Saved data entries

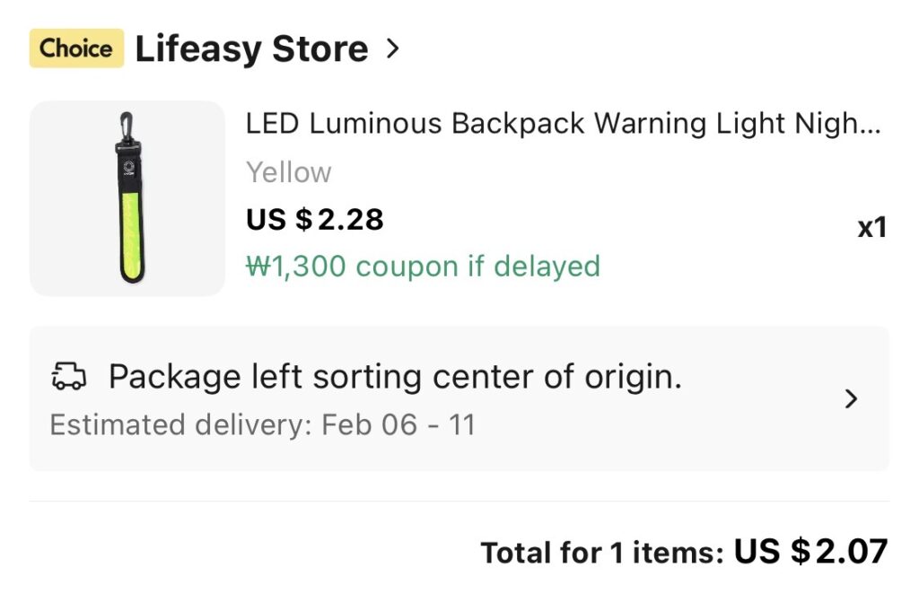Viewport: 919px width, 594px height.
Task: Click the US $2.28 item price
Action: [x=315, y=219]

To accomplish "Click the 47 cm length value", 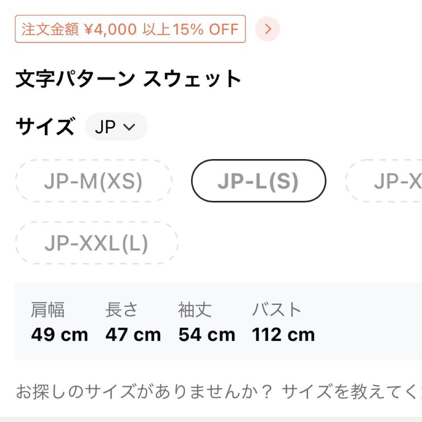I will click(x=133, y=335).
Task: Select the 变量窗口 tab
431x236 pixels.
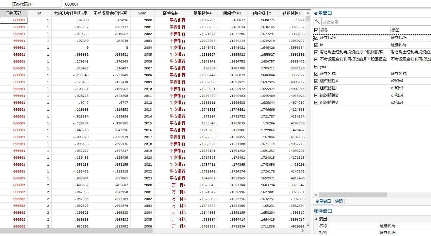Action: click(323, 201)
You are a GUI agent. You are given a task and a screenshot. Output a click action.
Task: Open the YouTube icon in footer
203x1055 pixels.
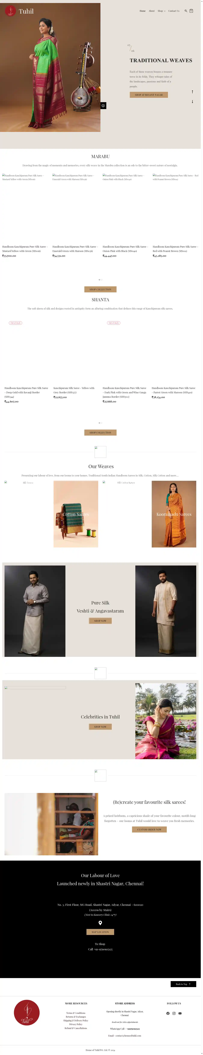180,1013
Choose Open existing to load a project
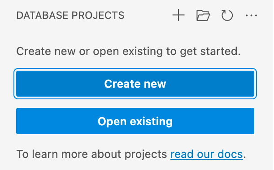 pos(135,121)
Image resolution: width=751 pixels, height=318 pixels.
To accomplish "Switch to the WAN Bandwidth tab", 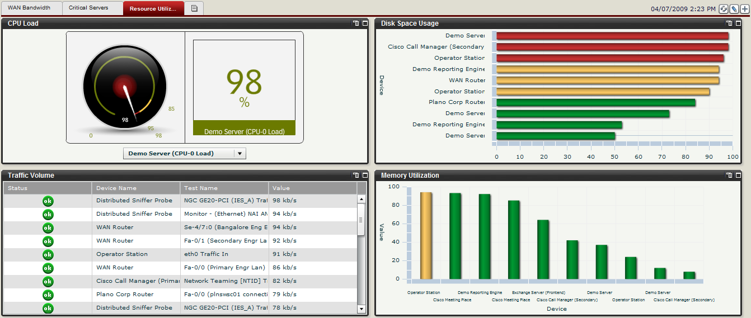I will tap(29, 8).
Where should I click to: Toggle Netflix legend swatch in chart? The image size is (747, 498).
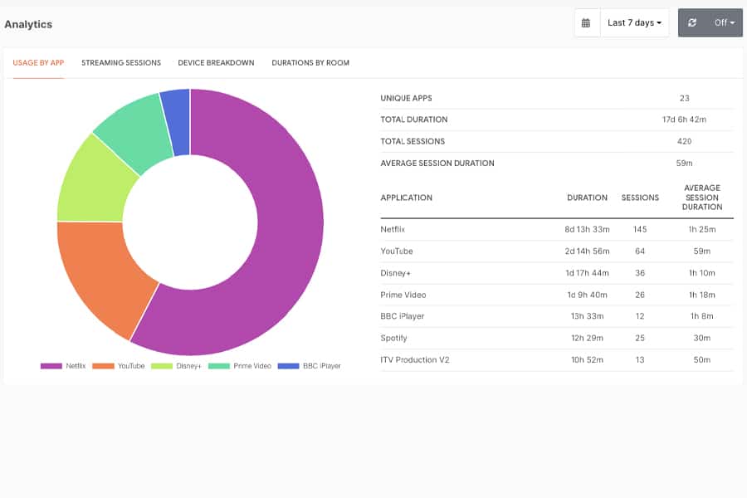pos(51,366)
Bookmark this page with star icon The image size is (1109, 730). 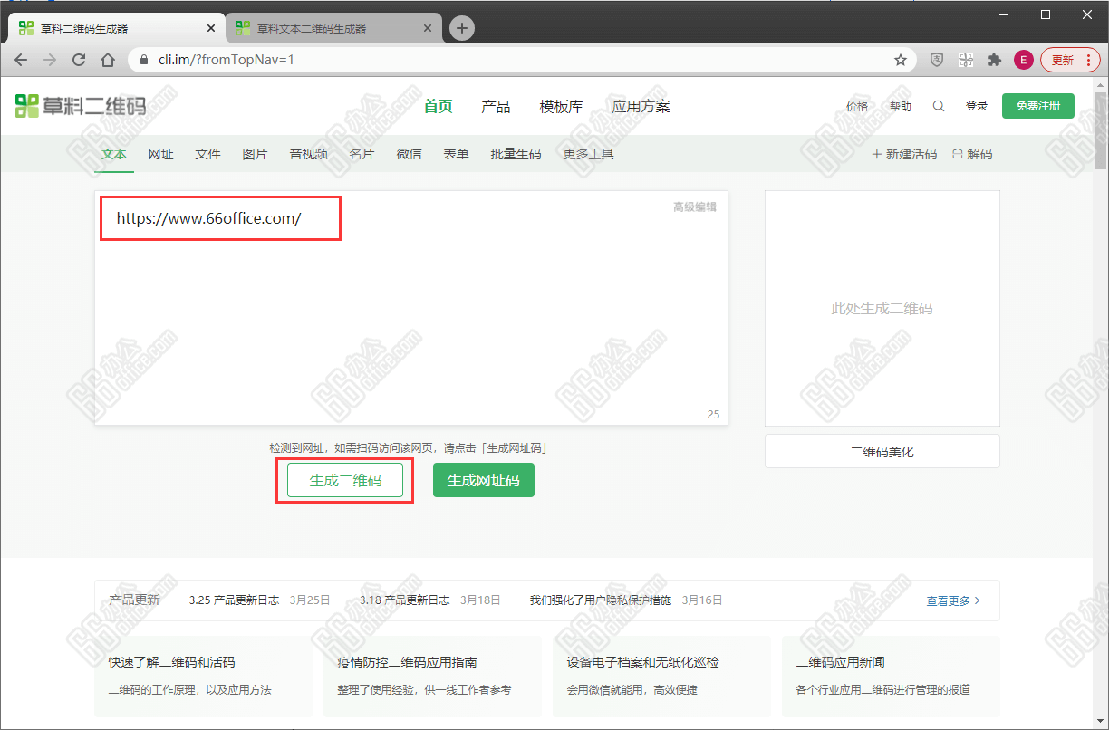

**Assigned task**
Could you copy exactly, and with no pictures, the lines above from the one containing "Where should I" through the last line, both included?

**Solved problem**
Where should I click to: Toggle Netflix legend swatch in chart? The image size is (747, 498).
pos(51,366)
Bookmark this page with star icon The image size is (1109, 730). 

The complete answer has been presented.